When it comes to a government’s priorities, there is no alternative to nurturing citizens’ happiness.
The word is out. GDP growth is not a good indicator of how well a country is performing, and should not be the primary goal of governments. Unlimited growth is not sustainable for planet or populations, and economic thinking is moving toward the idea we should aim for sustainability in our economic models.
But while a well-functioning, sustainable economy is vital to all our futures, it is a means to an end and not an end in itself. Just as money should be valued for what we can do with it, not how much we have.
What end should a country’s economy and government activity serve? Happy City is one of many groups worldwide that believes that the end should be the wellbeing or happiness of society.
The idea that governments should focus on happiness has its critics. There are concerns about how happiness can be measured – and whether such measures are possible or desirable. Is happiness not a fleeting and subjective psychological state? Don’t different people experience different interpretations and levels of happiness?
Even on the broadest construal of ‘happiness’, understood as prosperity or ‘life satisfaction’, people want different things. Attempts to identify ingredients of ‘a good life’, and mould government policy accordingly, start to look totalitarian.

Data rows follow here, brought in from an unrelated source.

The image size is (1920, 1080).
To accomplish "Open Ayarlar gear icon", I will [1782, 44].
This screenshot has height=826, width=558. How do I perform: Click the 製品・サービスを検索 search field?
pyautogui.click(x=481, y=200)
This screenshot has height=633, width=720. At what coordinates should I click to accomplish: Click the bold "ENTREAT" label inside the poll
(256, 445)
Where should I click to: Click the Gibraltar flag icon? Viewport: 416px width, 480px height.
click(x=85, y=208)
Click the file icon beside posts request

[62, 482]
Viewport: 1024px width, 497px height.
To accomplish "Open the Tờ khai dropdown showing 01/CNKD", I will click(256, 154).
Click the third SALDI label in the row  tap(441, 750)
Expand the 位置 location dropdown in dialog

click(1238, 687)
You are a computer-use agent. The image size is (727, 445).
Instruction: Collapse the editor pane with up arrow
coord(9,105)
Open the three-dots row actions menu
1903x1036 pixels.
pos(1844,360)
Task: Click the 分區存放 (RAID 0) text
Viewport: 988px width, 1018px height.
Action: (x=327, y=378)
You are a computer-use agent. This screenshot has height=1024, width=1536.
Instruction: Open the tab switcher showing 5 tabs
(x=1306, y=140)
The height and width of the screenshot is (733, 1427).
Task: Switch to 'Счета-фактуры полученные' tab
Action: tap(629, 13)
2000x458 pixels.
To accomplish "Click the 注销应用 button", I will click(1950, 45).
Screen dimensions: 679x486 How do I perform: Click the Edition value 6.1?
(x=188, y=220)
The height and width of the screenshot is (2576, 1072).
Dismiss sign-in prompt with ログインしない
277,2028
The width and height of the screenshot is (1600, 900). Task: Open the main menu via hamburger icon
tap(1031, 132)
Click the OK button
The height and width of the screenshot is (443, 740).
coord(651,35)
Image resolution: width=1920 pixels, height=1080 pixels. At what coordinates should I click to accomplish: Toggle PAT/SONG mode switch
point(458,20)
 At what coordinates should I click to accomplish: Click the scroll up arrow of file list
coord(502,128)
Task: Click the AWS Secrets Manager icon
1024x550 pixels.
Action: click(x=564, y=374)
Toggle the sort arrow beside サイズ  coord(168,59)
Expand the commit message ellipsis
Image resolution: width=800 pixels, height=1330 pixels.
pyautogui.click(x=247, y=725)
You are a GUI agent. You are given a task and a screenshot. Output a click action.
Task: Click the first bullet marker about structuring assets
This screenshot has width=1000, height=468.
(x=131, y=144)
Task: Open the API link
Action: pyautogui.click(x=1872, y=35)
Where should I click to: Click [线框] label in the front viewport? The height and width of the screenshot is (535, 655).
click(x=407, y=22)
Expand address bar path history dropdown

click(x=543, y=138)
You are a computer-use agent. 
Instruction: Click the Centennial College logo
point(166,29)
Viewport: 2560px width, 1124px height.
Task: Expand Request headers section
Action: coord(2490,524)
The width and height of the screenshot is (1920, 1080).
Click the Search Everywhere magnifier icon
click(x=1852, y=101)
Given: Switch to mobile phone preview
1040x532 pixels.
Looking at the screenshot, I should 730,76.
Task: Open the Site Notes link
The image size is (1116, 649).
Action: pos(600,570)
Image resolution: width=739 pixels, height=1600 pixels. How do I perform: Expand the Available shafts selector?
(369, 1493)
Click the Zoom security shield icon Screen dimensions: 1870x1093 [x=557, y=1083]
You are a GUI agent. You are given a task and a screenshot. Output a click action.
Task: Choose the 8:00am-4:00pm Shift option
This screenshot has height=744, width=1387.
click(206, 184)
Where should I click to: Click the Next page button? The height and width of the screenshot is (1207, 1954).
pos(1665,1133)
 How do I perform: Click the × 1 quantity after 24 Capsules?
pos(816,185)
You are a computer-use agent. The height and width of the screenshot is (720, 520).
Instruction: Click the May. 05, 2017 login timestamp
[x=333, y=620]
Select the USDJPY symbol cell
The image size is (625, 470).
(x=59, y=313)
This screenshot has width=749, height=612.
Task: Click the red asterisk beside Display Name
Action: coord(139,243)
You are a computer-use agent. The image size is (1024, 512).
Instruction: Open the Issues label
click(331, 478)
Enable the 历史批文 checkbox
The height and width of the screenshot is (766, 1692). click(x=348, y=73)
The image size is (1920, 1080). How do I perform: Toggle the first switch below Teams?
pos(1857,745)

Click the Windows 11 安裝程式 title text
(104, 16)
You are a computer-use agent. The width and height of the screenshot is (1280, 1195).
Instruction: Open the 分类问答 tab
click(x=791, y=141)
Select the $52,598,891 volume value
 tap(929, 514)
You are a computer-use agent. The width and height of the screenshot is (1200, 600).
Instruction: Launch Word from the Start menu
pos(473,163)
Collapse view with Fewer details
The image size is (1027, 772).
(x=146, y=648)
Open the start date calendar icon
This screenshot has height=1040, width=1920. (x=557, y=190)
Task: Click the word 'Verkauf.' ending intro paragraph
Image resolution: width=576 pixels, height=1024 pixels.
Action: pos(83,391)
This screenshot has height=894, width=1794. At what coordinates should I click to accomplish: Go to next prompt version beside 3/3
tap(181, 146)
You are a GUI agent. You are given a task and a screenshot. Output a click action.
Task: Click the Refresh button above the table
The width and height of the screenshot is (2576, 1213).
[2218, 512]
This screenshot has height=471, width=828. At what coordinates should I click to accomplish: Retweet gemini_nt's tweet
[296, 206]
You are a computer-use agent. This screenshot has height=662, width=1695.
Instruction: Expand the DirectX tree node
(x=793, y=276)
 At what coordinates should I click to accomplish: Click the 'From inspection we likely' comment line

Of course government cannot impose life satisfaction on citizens. But our happiness relies on collaborative efforts as a society, coordinated and managed by government policy. A government’s obligation lies in creating conditions that promote prosperity. And there is good reason to suppose that such conditions exist, are globally applicable, and are discoverable through research.
There is much to be done through public discussion, research and reflection, to work out how to create conditions for prosperity. That doesn’t mean we should put happiness in the ‘too hard’ box. If we give up on the idea that the state’s primary goal should be the happiness of its citizens, we may have to revert to a focus on economic goals – albeit fairer, more sustainable ones.
In a recent article for the Guardian, philosopher Julian Baggini suggests we should focus on ‘real wealth’ for citizens, which does not depend on a growth in GDP. Access is key: people do not need to own, but rather access things that enable them to live well. Technological advances and changes in social behaviour (like the new sharing culture) enable us to make more efficient use of the assets that we already have. And focusing on providing ‘real wealth’, i.e., access to the resources people need to live better lives, could help to reduce inequality, without ‘robbing the rich’ through taxation.
As far as it goes, this has much in common with proposals tabled by ‘happiness’ advocates. But it sets the bar far too low for what governments can and should be doing for their citizens.
For example, it’s not clear how a ‘real wealth’ economy would remedy the epidemic of mental ill-health that plagues our society. The 2017 World Happiness Report found that – in western countries, at least – poor mental health is more detrimental to wellbeing than poverty. Over and above a vastly improved provision of therapeutic mental healthcare, there are preventative measures for improving mental health that governments could and should adopt. The WHO recommends establishing institutions that facilitate community participation and social integration – educational programmes and interventions that provide skills for promoting mental wellbeing. It says a lot, however, that the WHO feels the need to appeal to the economic benefits of improving mental health to persuade governments that the cost of taking proposed measures is justified.
Here is the crux. As long as economy – however virtuous or sustainable – is the priority, government interest in its citizens’ prosperity need go no further than ensuring their continued productivity. If medication is a cheaper way of keeping the workforce functioning than investing in education, institutions, public spaces and facilities that promote mental wellbeing, then a government aiming for economic success could simply dose us up.
To demand that government sets the ‘happiness’ of its citizens as its highest priority is to demand that it views citizens as ends in themselves. Governments must not behave like shepherds whose concern for a sheep’s wellbeing extends only to the effect it has on the animal’s meat.